Without the pictures, can you quote each line below exactly?

::::

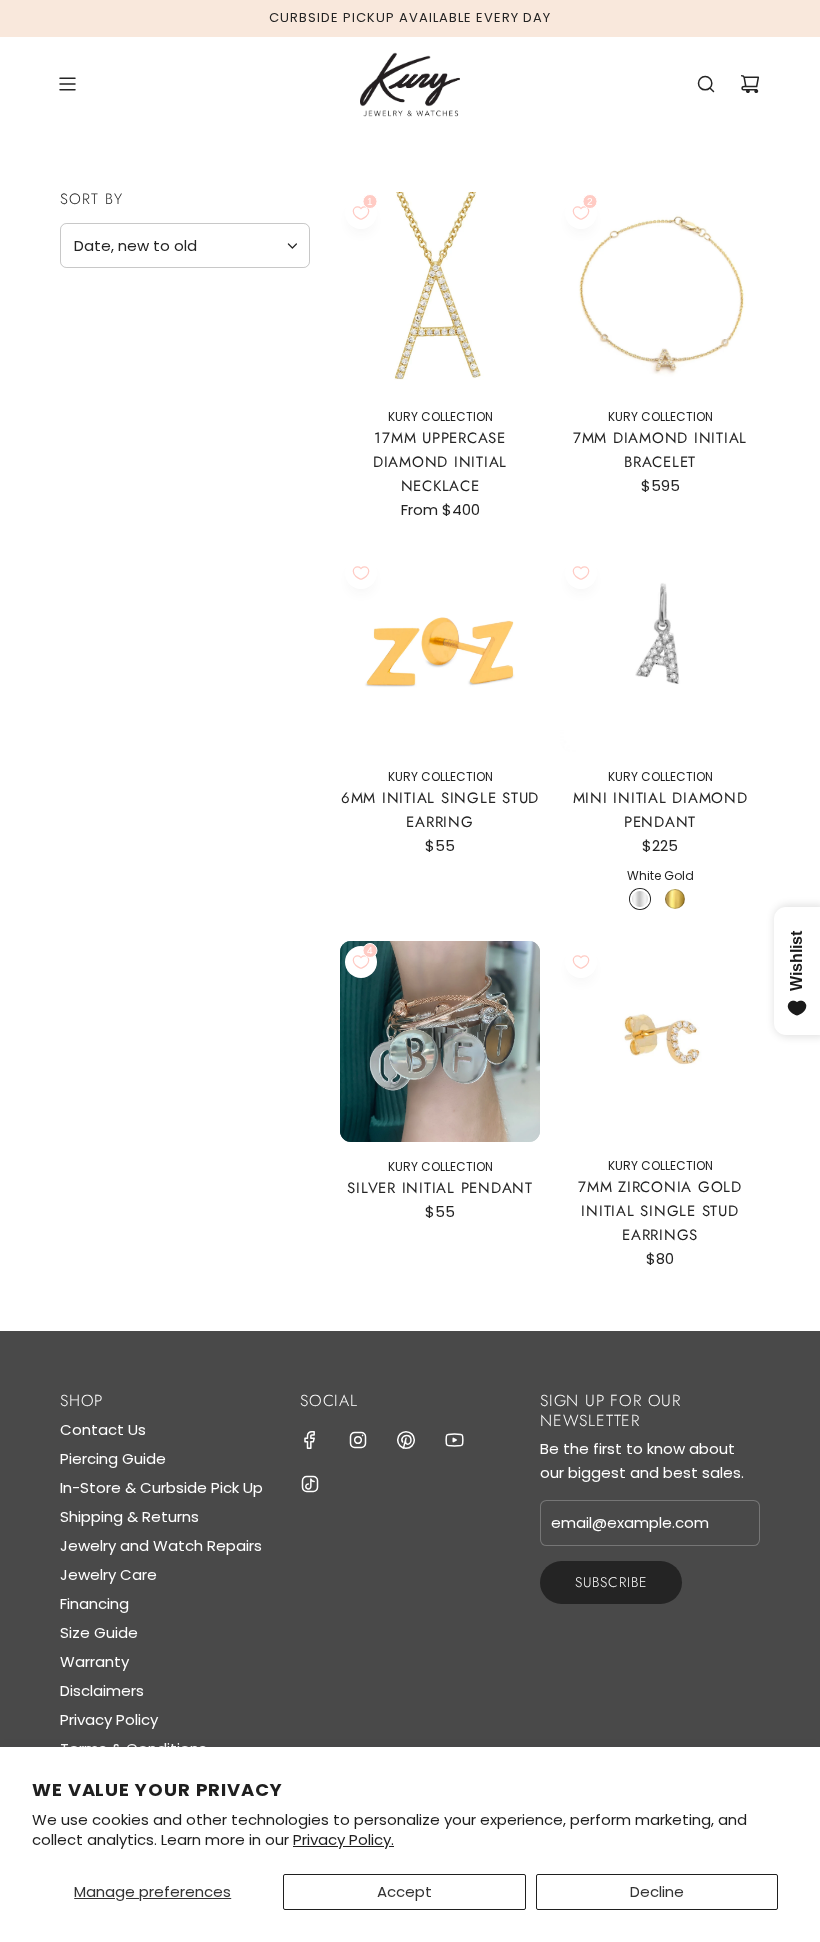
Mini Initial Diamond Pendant (660, 810)
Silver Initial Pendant (440, 1188)
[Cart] (750, 84)
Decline (657, 1891)
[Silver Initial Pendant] (440, 1041)
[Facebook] (310, 1440)
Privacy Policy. (343, 1839)
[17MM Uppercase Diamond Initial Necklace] (440, 292)
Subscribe (611, 1582)
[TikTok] (310, 1484)
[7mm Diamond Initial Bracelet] (660, 292)
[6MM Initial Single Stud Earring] (440, 652)
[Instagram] (358, 1440)
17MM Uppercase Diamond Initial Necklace (440, 462)
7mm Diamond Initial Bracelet (660, 450)
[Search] (706, 84)
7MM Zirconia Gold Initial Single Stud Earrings (660, 1211)
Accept (404, 1891)
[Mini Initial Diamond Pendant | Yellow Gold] (675, 899)
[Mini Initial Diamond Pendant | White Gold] (640, 899)
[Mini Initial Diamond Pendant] (660, 652)
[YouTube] (454, 1440)
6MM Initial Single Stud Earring (440, 810)
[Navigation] (67, 84)
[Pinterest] (406, 1440)
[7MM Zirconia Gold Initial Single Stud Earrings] (660, 1041)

::::

◆ **Exercise result**
Mini Initial Diamond Pendant (660, 810)
Silver Initial Pendant (440, 1188)
[Cart] (750, 84)
Decline (657, 1891)
[Silver Initial Pendant] (440, 1041)
[Facebook] (310, 1440)
Privacy Policy. (343, 1839)
[17MM Uppercase Diamond Initial Necklace] (440, 292)
Subscribe (611, 1582)
[TikTok] (310, 1484)
[7mm Diamond Initial Bracelet] (660, 292)
[6MM Initial Single Stud Earring] (440, 652)
[Instagram] (358, 1440)
17MM Uppercase Diamond Initial Necklace (440, 462)
7mm Diamond Initial Bracelet (660, 450)
[Search] (706, 84)
7MM Zirconia Gold Initial Single Stud Earrings (660, 1211)
Accept (404, 1891)
[Mini Initial Diamond Pendant | Yellow Gold] (675, 899)
[Mini Initial Diamond Pendant | White Gold] (640, 899)
[Mini Initial Diamond Pendant] (660, 652)
[YouTube] (454, 1440)
6MM Initial Single Stud Earring (440, 810)
[Navigation] (67, 84)
[Pinterest] (406, 1440)
[7MM Zirconia Gold Initial Single Stud Earrings] (660, 1041)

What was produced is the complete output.